Clarisse Bassole was only 13 years old when her uncle dropped her off at a cocoa bean plantation in the middle of the rainforest in West Africa’s Ivory Coast. For three years, she was forced by local farmers to cultivate a fruit that is coveted by billions of Western consumers while sleeping in makeshift tents amid awful living conditions.
“I slept on the floor every night, and in the morning I would pick cocoa,” she told New Lines. “It was hard work and I felt completely alone.”
In 2019, Clarisse was trafficked about 150 miles from her home in Oume, in the south of Ivory Coast, to a town to the northwest named Vavoua. She was eventually rescued by the police when she was reported missing by her sister.
Ivory Coast is the world’s largest producer of cocoa, responsible for some 45% of global production. Nearly 6 million people, about a fifth of the population, work in the cocoa sector as part of the global chocolate industry. Authorities say that, of those, more than 800,000 are children. Many, like Clarisse, have been trafficked hundreds of miles away from their homes, even from beyond Ivory Coast’s borders.

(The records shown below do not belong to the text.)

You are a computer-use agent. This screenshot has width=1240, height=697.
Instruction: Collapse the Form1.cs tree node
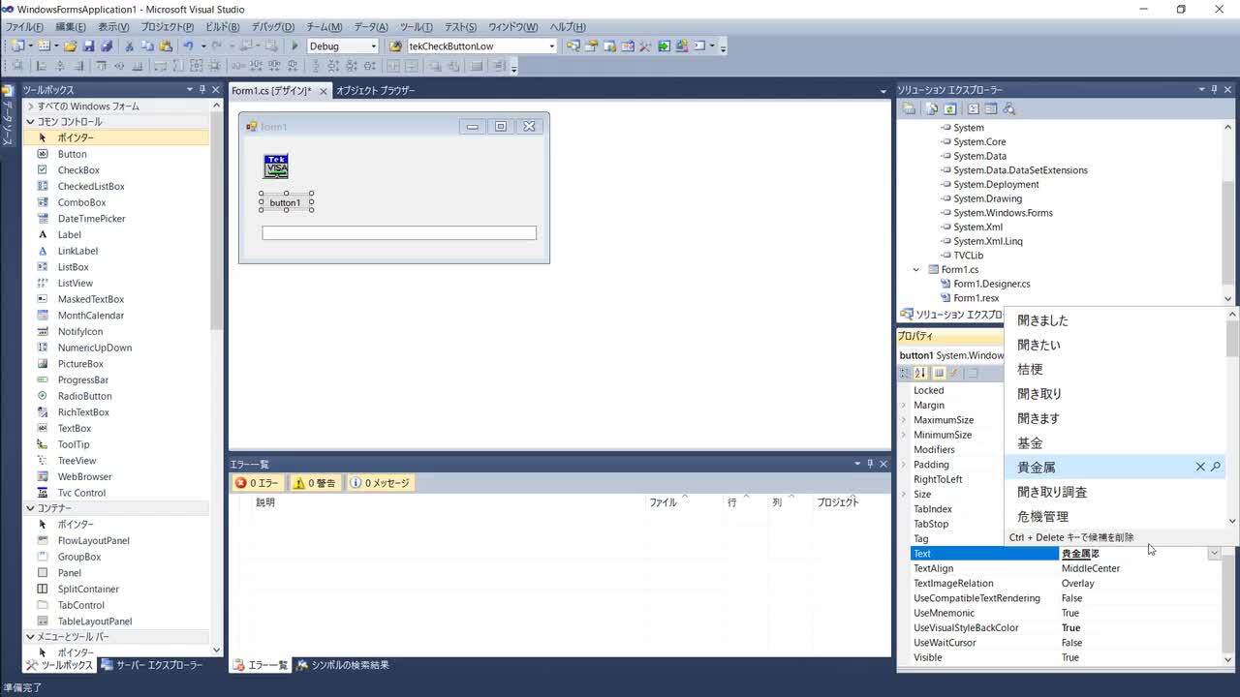[916, 270]
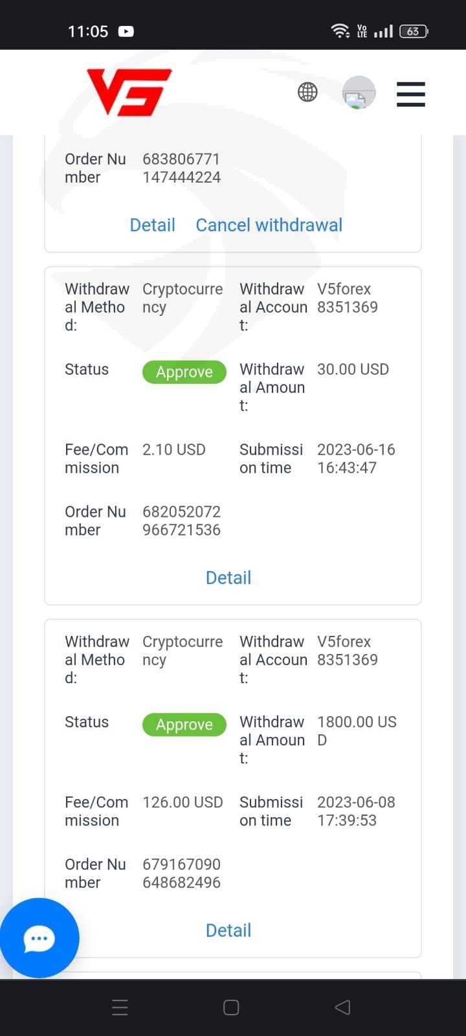Tap the Wi-Fi status indicator
The width and height of the screenshot is (466, 1036).
click(x=340, y=31)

A small number of children in the industry work on large plantations, which are operated by international companies. Yet most work on small plots of land, alongside independent smallholder farmers who grow cocoa and sell it to local cooperatives, who act as middlemen with foreign buyers. Child labor issues have been well documented in cases in which chocolate companies buy raw cocoa directly and are determined to be plainly responsible, but elsewhere the problem appears more complex — entwined with cultural attitudes and the nature of work in a low-income, agricultural economy.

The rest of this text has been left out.